Under Rule 8.3(b) of the Code, any person who is, or becomes, interested in 1% or more of any class of relevant securities of the offeree company or of any securities exchange offeror must make a Dealing Disclosure if the person deals in any relevant securities of the offeree company or of any securities exchange offeror. A Dealing Disclosure must contain details of the dealing concerned and of the person's interests and short positions in, and rights to subscribe for, any relevant securities of each of (i) the offeree company and (ii) any securities exchange offeror, save to the extent that these details have previously been disclosed under Rule 8.
 
A Dealing Disclosure by a person to whom Rule 8.3(b) applies must be made by no later than 3.30 pm (London time) on the business day following the date of the relevant dealing.

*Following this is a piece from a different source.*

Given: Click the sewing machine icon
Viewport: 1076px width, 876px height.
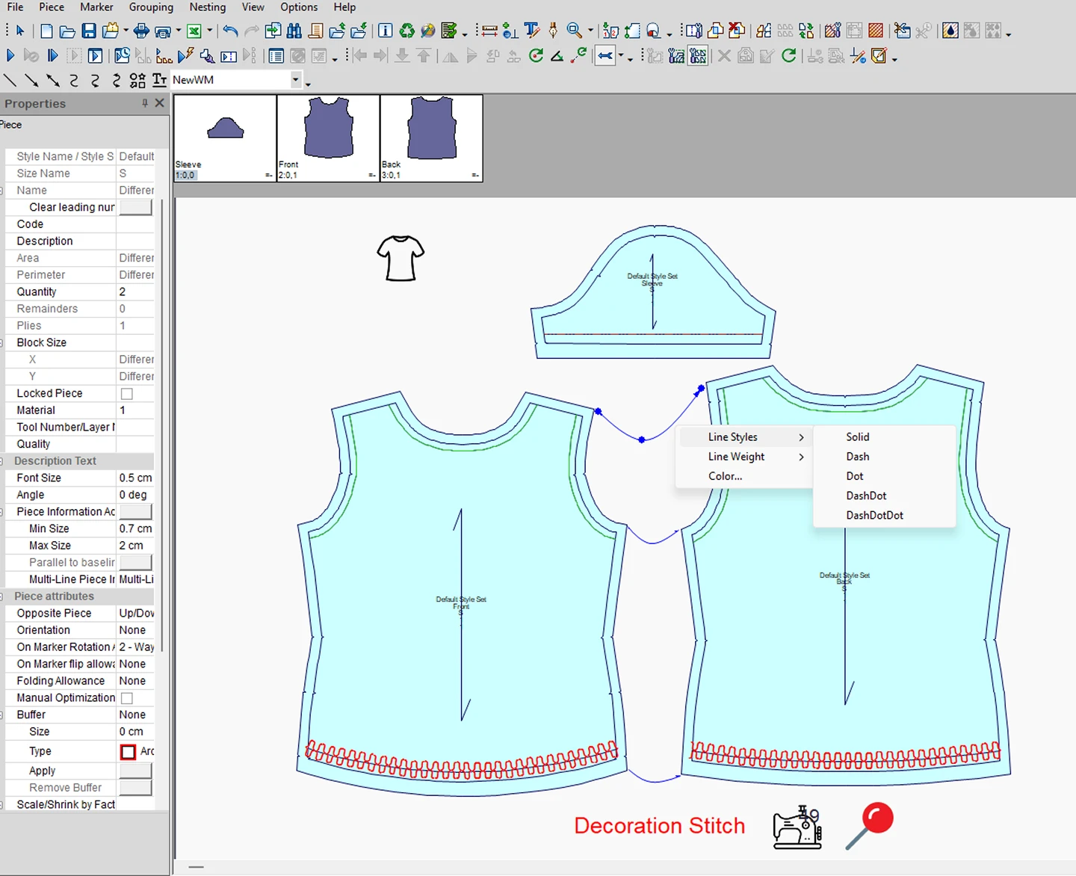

If two or more persons act together pursuant to an agreement or understanding, whether formal or informal, to acquire or control an interest in relevant securities of an offeree company or a securities exchange offeror, they will be deemed to be a single person for the purpose of Rule 8.3.
 
Opening Position Disclosures must also be made by the offeree company and by any offeror and Dealing Disclosures must also be made by the offeree company, by any offeror and by any persons acting in concert with any of them (see Rules 8.1, 8.2 and 8.4).
 
Details of the offeree and offeror companies in respect of whose relevant securities Opening Position Disclosures and Dealing Disclosures must be made can be found in the Disclosure Table on the Takeover Panel’s website at www.thetakeoverpanel.org.uk, including details of the number of relevant securities in issue, when the offer period commenced and when any offeror was first identified. You should contact the Panel’s Market Surveillance Unit on +44 (0)20 7638 0129 if you are in any doubt as to whether you are required to make an Opening Position Disclosure or a Dealing Disclosure.